• Work to be completed:
Filter the entries below, keeping every line that has the word "will".

Data excerpts:

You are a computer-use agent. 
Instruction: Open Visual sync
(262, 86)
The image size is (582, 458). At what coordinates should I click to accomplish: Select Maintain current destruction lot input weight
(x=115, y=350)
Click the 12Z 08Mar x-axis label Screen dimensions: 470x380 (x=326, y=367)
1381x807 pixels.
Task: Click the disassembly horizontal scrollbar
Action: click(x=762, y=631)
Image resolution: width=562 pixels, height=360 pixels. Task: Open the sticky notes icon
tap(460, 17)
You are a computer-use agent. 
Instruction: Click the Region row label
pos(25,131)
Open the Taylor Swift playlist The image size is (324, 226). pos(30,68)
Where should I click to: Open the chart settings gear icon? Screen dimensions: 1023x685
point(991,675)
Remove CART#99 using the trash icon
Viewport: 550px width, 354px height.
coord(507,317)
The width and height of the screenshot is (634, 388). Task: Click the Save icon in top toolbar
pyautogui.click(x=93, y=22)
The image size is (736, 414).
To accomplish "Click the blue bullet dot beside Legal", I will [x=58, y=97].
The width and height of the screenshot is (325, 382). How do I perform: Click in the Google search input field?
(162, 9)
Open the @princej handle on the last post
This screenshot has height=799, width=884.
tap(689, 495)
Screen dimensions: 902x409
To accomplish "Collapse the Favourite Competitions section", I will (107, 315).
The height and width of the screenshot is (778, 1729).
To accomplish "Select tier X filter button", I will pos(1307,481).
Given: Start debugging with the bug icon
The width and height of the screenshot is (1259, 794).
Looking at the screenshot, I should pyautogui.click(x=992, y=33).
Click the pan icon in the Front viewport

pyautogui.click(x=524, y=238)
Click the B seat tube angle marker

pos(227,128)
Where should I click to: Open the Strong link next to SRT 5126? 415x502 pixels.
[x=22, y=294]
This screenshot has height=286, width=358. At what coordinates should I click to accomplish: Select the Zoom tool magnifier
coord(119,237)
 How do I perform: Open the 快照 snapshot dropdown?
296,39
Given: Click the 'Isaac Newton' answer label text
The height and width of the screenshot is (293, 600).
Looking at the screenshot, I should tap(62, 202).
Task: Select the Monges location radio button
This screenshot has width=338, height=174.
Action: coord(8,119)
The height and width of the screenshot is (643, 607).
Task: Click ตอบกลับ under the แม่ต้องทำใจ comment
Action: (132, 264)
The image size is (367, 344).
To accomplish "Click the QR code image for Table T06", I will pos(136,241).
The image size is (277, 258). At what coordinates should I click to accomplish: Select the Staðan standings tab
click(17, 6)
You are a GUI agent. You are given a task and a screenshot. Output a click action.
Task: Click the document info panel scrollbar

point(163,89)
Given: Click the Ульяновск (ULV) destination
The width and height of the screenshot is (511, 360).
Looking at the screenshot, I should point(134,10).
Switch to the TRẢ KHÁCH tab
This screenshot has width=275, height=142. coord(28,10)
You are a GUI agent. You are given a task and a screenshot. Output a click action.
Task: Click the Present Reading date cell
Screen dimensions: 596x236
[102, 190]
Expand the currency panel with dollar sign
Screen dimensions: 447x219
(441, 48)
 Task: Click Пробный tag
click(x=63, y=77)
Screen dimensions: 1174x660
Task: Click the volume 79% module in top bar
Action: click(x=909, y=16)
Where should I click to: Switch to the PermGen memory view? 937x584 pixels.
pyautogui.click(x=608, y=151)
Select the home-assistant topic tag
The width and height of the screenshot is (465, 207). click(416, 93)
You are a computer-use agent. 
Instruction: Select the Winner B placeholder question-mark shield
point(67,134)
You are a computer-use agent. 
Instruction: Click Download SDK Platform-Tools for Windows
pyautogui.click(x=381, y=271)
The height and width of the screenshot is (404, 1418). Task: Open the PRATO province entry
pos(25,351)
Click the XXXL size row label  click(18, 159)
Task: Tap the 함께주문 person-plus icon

• Answer to the problem:
To accomplish "Click the blue bullet dot beside Legal", I will [x=58, y=97].
To accomplish "Collapse the Favourite Competitions section", I will (107, 315).
To accomplish "Select tier X filter button", I will pos(1307,481).
To accomplish "Click the QR code image for Table T06", I will pos(136,241).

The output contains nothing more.